- **Work instructions**: Print the lines from the one containing "Open the Правка menu" through the end of the material below, both included, exactly as they appear and without pictures.

━━━━━ Extracted material ━━━━━

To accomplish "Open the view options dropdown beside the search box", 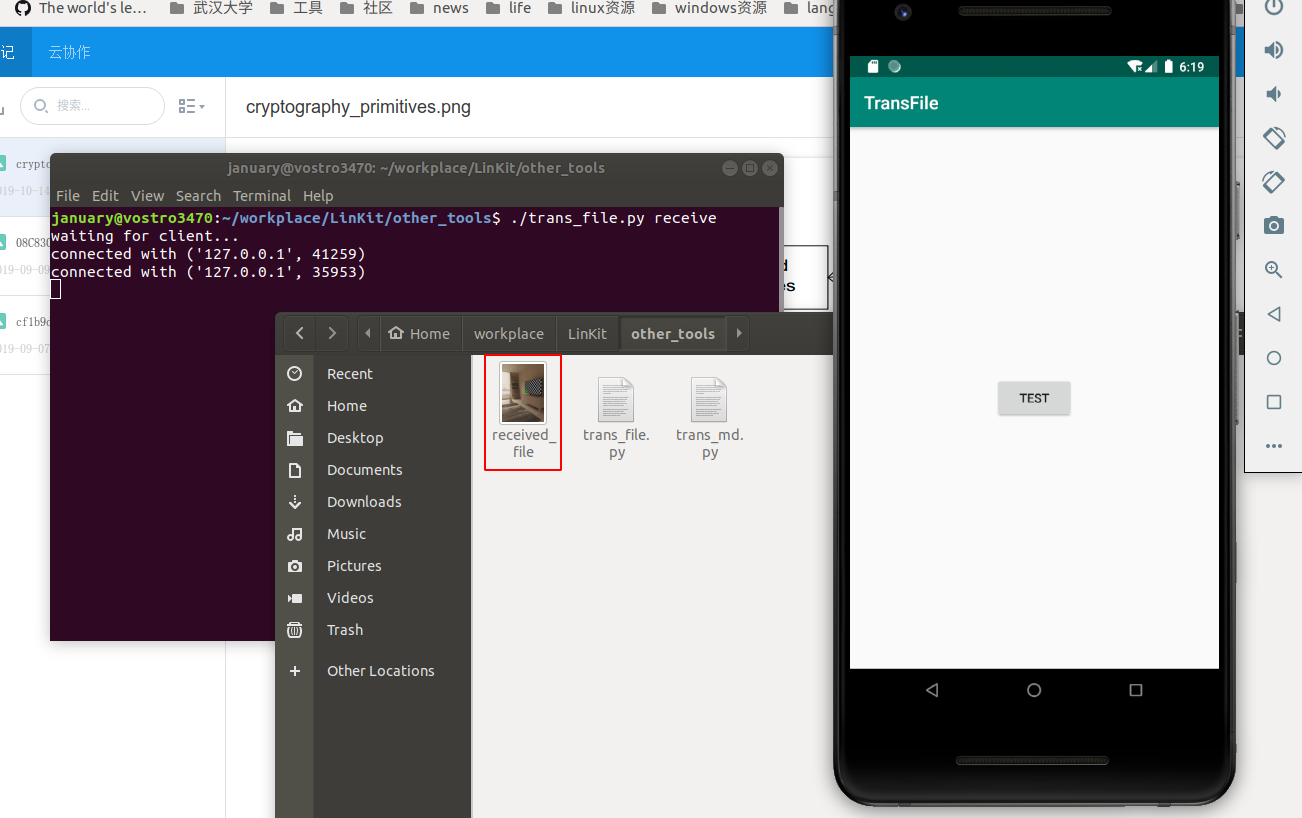I will [x=191, y=106].
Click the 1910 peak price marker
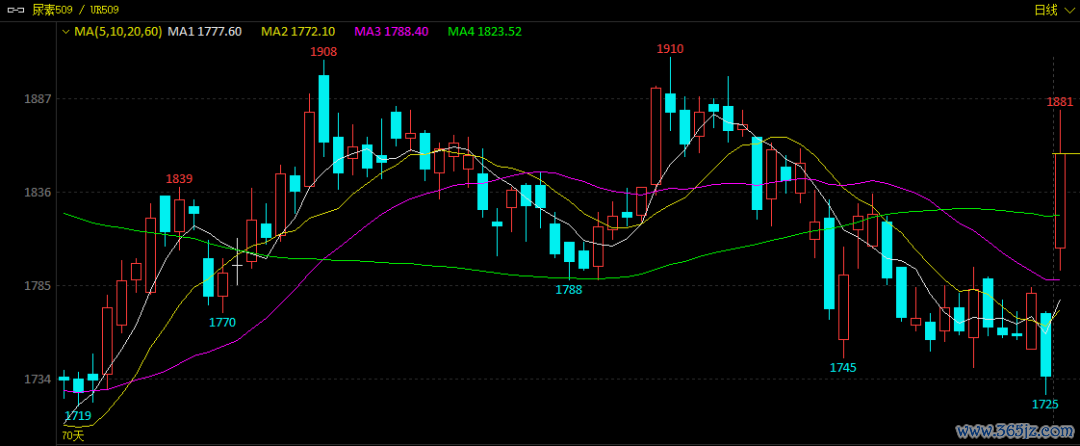 click(x=670, y=49)
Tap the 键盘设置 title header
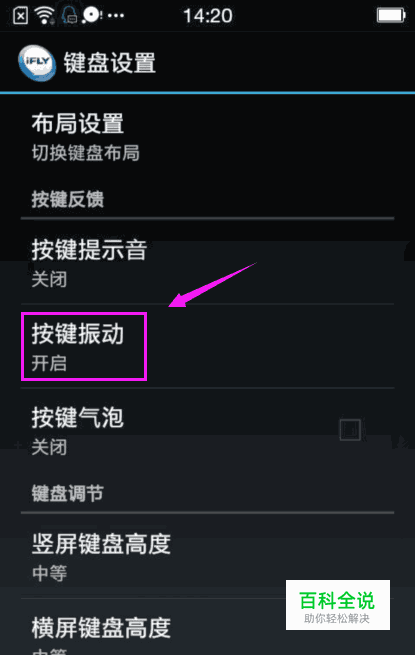 click(x=109, y=63)
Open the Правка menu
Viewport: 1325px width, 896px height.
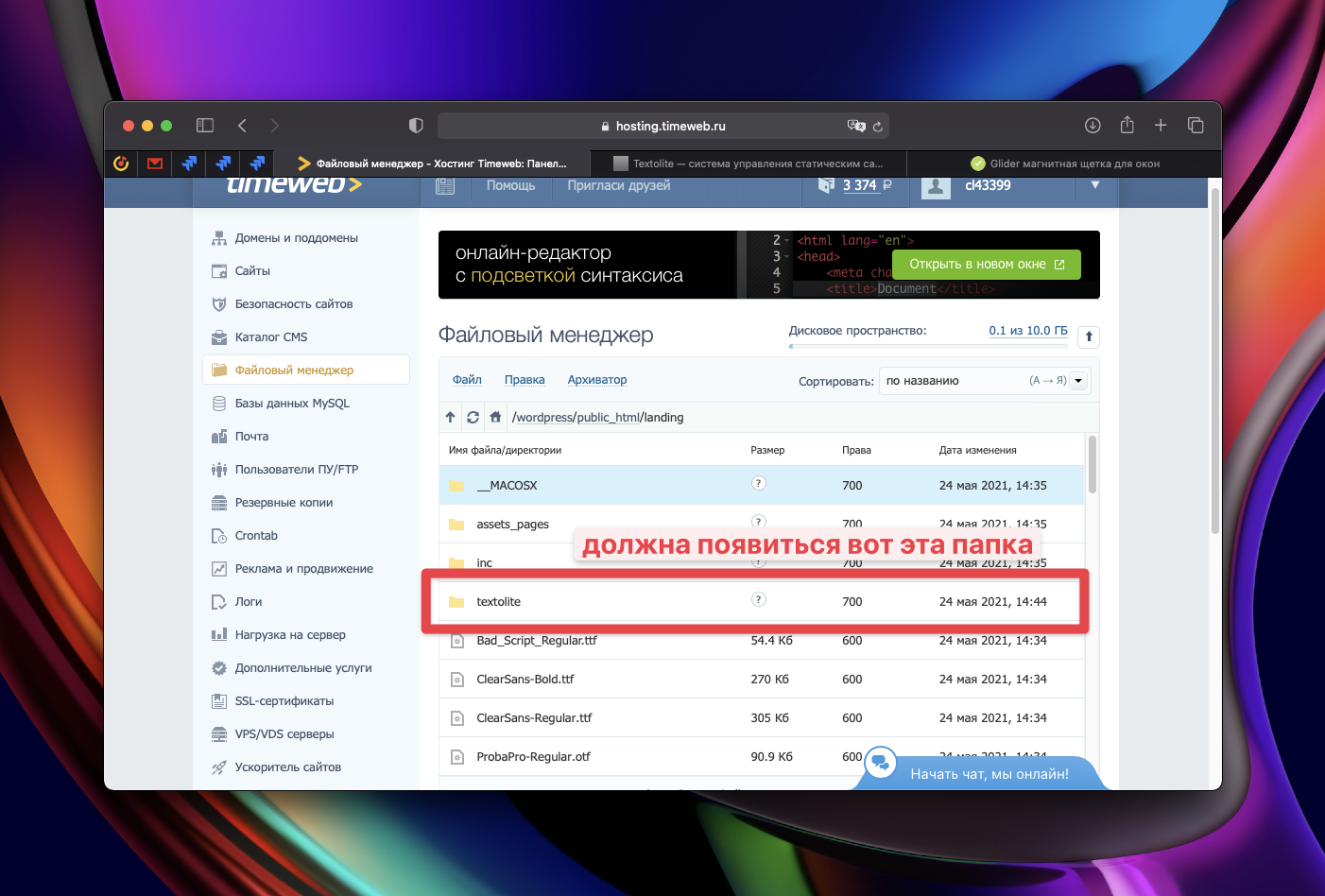pyautogui.click(x=525, y=380)
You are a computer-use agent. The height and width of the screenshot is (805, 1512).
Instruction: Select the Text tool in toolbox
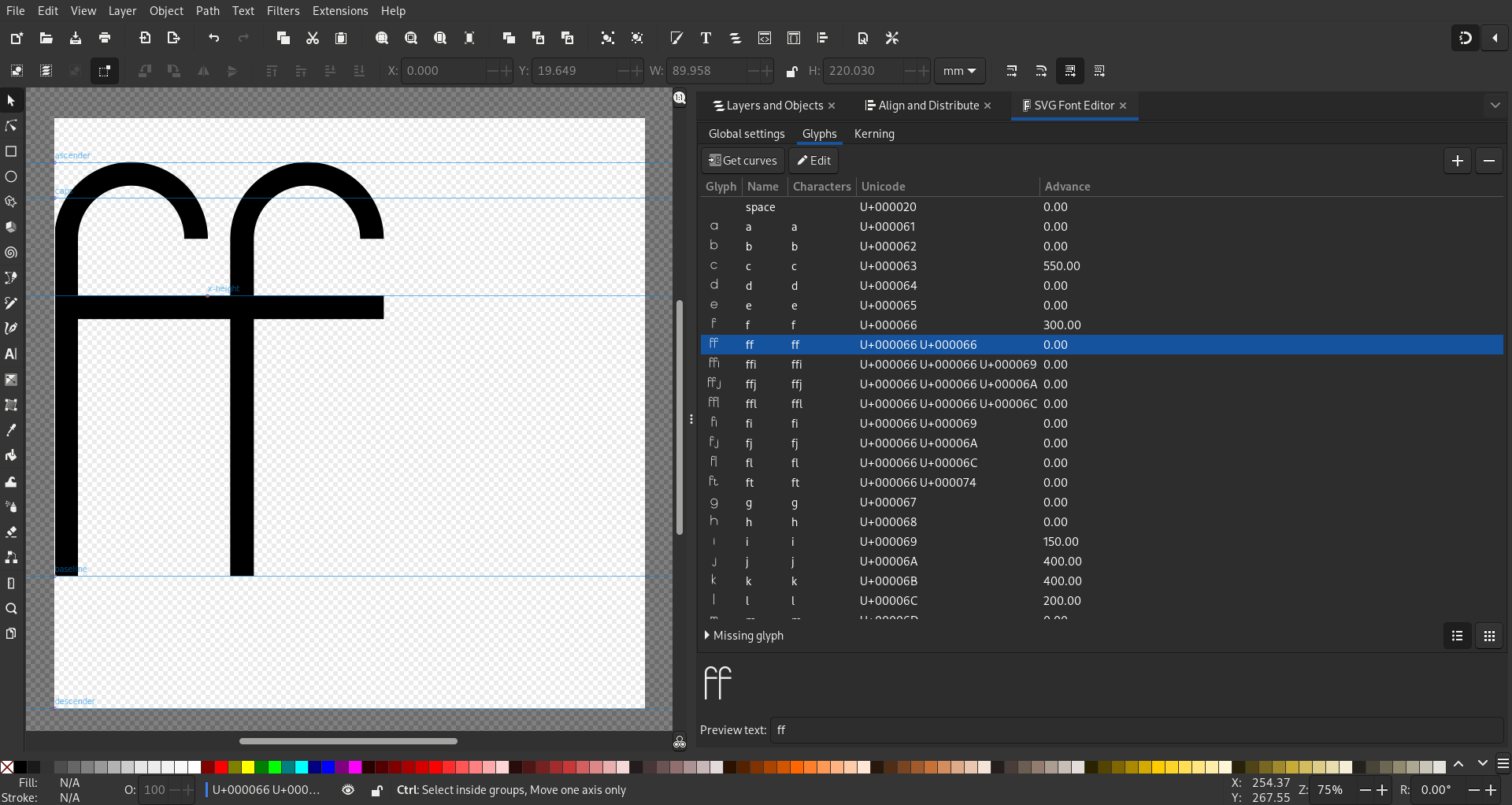point(11,354)
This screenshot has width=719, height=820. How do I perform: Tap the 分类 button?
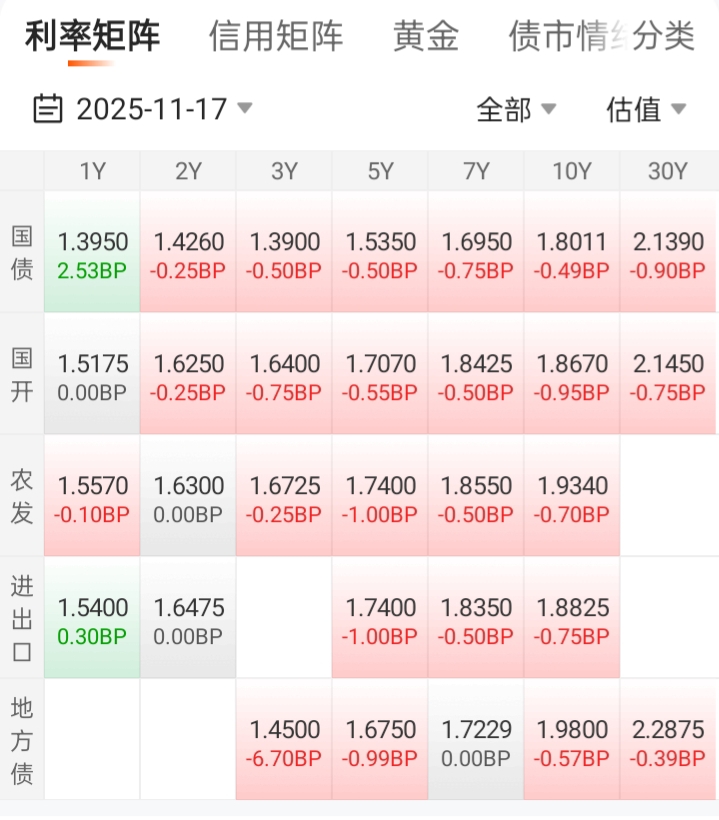pyautogui.click(x=663, y=37)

━━━━━

- **Exercise solution**:
Open the Правка menu
Viewport: 1325px width, 896px height.
pyautogui.click(x=525, y=380)
You are a computer-use agent. The height and width of the screenshot is (805, 1512).
Instruction: Select the Text tool in toolbox
point(11,354)
This screenshot has width=719, height=820. How do I perform: Tap the 分类 button?
pyautogui.click(x=663, y=37)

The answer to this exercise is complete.